Here’s a better one: This year’s election has included more forums and debates than any in recent history. It’s clear citizens care about and recognize the importance of who they choose to lead the city for the next four years.
As they should. The city, like the state and like the country at large, faces tough economic challenges. But while Santa Fe’s increased unemployment rate and budget shortfalls are not unique, its civic opportunities are. If the past year hasn’t made it completely obvious, the federal government isn’t going to solve all our problems. Nor, for that matter, will city government. But local government, if lead by thoughtful and ambitious people, can help Santa Fe reshape and refine its priorities and future. For elected officials, the next four years will provide opportunities to be contemplative, driven and creative.
The three-person race between incumbent Mayor David Coss, former City Manager Asenath Kepler and District 3 City Councilor Miguel Chavez has focused, to some degree, on creative solutions for the future. But there has also been a fair amount of finger-pointing and history lessons along the way.
|In order to decide which candidates to endorse in contested races, SFR reads campaign materials, listens to debates and, of course, follows the news. We call and email sources and gadflies to get their take on things. We conduct our Pop Quiz series to see who knows what. |
Before reaching our conclusion, we ask all the candidates in a given race to come in as a group. Members of the editorial department then interview them, basically conducting our own miniature forum.
This year, you can watch the bulk of those endorsement interviews on our website, SFReporter.com.
After the candidates leave, we make fun of them for a while, and then debate not just who to endorse, but why. We try to reach something resembling consensus.
If consensus can’t be reached, the editor, who is responsible for writing these and all endorsements, makes the final decision.
City Councilor Chavez references Coss and Kepler's failed tenures as city managers as part of the problem at City Hall. Of course, city managers often fail by getting on the wrong side of city councilors, who can fire them. Maybe it's time to revise Santa Fe's weak-mayor form of government to de-emphasize the appointed city manager's importance. We think Chavez is a good and responsive city councilor, with the best interests of his constituents at heart—but we didn't hear a lot from him that convinces us he has a broad vision right now for the city as a whole.
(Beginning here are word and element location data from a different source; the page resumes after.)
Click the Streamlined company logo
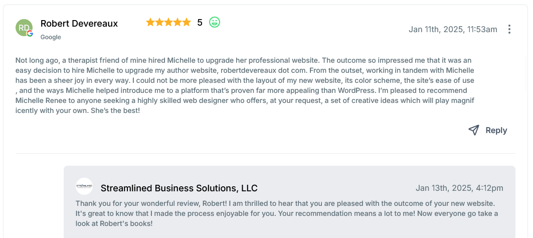 coord(84,186)
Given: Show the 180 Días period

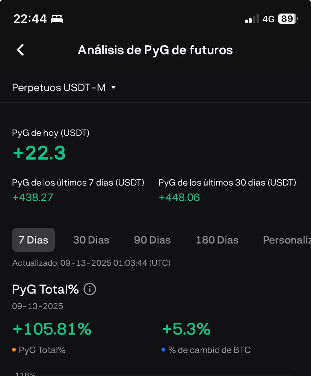Looking at the screenshot, I should click(x=217, y=240).
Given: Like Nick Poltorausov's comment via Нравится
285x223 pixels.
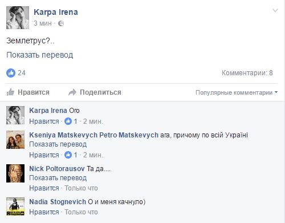Looking at the screenshot, I should coord(44,188).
Former City Manager Kepler is backed publicly by dissatisfied city employees, past and present, as well as former officials, such as Mayor Debbie Jaramillo. Kepler also has support from certain sectors dissatisfied with government in general, such as local members of the Tea Party. It seems clear Kepler, if elected, is ready to shake things up. Big time.
While such vigor makes for an interesting campaign, in practice it reads as reductive and potentially destructive. City Hall has its problems, most def, but let's not throw out the baby with the bath water.
Right now Santa Fe has a mayor whose values and track record in certain areas reflect care for the greater good of the city. Coss didn't just voice support when the College of Santa Fe was in real jeopardy of closing, taking with it jobs, gifted teachers and a fair portion of the city's college-age residents. He rallied with students at the Roundhouse and helped guide them through the political process.
And when state lawmakers failed to respond, Coss drove the city's effort to broker the deal that kept CSF's doors open.
The mayor isn't just paying lip service to the green economy. When he's not riding the bus, he's an avid supporter of programs like YouthWorks and, unlike many, he sees and articulates the connection between gainful, meaningful work and the fight against youth crime.
When faced with irking factions of city police, he made his lack of tolerance for police brutality clear, even if it cost him some police support at the polls.
His public support for immigrant rights, for worker rights and for domestic violence solutions has never wavered.
And when you call him on the phone, you get a call back.
Again, make no mistake: The city has plenty of problems, and the mayor would do well to acknowledge those more readily, if not on the campaign trail, then at least after election day.
How about putting the city checkbook online and soliciting ideas from the public on how to move forward? Why not institute a hotline for anonymous concerns about city waste and corruption? Maybe hold a town hall with emergency responders that's open to all to discuss the ongoing concerns about annexation. Create better mechanisms for dissatisfied city workers to have their gripes addressed.
Or if these aren't the right ideas, make it easy for citizens to come up with their own suggestions for city government.
Let's face it: It's going to take time for the economy to improve, and it will likely never reset to where it once was. In the coming years, Santa Fe needs strong and steady leadership.
We wouldn't mind seeing a slightly more aggressive version of David Coss in his second term—but in substance, he's the right person for the job.